Top of Data section
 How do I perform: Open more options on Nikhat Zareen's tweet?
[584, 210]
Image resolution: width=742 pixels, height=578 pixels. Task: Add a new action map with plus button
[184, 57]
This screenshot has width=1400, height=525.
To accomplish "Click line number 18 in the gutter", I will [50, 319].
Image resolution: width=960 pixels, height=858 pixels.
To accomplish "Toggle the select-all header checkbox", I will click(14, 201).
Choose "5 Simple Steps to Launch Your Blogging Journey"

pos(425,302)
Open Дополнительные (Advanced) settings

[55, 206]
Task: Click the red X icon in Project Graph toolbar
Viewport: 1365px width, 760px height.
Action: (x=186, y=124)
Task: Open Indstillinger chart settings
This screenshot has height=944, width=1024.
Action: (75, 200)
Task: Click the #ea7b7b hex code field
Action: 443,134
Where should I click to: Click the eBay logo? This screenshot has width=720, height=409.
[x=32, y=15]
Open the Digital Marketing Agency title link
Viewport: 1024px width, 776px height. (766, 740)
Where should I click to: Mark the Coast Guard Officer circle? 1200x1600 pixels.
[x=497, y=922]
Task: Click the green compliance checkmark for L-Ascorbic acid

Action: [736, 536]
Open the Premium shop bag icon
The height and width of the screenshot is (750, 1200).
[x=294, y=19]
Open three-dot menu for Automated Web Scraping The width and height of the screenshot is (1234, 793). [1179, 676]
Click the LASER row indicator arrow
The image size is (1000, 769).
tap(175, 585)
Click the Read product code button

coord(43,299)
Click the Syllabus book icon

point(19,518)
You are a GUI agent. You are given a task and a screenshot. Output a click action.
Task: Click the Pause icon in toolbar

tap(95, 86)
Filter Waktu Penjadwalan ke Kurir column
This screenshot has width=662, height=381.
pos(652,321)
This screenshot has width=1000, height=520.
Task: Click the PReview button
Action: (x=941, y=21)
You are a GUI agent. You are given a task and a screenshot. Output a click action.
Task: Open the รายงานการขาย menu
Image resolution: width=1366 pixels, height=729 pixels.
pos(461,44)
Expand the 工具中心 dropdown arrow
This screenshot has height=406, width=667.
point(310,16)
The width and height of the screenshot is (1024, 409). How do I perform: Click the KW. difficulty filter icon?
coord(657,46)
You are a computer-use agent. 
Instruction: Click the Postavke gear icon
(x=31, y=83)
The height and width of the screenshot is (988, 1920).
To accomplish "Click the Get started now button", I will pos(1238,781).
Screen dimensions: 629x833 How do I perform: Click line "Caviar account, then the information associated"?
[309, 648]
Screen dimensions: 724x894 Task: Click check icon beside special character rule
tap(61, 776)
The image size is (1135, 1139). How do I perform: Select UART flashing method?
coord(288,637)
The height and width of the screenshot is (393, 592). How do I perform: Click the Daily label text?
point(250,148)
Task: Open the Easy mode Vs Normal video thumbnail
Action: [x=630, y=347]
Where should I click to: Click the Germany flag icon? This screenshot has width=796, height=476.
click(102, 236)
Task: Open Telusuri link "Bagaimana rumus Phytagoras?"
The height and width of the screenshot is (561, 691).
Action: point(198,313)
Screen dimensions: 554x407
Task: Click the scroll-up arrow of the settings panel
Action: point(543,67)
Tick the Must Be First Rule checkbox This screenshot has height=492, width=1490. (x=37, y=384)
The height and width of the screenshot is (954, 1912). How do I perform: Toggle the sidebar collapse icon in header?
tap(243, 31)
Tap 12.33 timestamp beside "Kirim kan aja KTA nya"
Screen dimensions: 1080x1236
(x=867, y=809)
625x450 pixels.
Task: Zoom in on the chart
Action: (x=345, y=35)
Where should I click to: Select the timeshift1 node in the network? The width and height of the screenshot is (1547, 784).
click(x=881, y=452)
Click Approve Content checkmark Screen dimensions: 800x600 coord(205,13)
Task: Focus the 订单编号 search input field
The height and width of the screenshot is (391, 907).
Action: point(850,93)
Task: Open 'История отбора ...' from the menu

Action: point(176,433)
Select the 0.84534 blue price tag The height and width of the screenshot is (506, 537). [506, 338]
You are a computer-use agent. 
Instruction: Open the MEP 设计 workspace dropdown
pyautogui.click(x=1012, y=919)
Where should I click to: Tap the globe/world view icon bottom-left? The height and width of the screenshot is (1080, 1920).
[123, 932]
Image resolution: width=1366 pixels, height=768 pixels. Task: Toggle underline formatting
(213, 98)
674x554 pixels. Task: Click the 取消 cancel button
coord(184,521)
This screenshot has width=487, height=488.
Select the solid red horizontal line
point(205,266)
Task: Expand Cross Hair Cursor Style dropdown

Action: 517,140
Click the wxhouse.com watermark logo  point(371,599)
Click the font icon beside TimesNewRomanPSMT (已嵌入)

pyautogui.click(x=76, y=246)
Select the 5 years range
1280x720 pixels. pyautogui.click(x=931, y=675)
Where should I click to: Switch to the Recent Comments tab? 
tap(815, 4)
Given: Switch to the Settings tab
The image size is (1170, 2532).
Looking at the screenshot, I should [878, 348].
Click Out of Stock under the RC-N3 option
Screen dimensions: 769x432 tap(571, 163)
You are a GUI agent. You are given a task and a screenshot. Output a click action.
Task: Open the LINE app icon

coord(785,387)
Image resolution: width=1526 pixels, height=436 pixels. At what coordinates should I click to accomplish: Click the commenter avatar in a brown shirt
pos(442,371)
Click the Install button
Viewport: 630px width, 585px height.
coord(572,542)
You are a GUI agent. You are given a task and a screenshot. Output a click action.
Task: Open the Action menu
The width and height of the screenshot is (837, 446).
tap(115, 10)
Bottom of Data section
What is expected – Word for word, retype the lines from the one containing "Task: Open the Action menu" through the final line of the data, including both ends and nothing more.

Written response –
Task: Open the Action menu
The width and height of the screenshot is (837, 446).
tap(115, 10)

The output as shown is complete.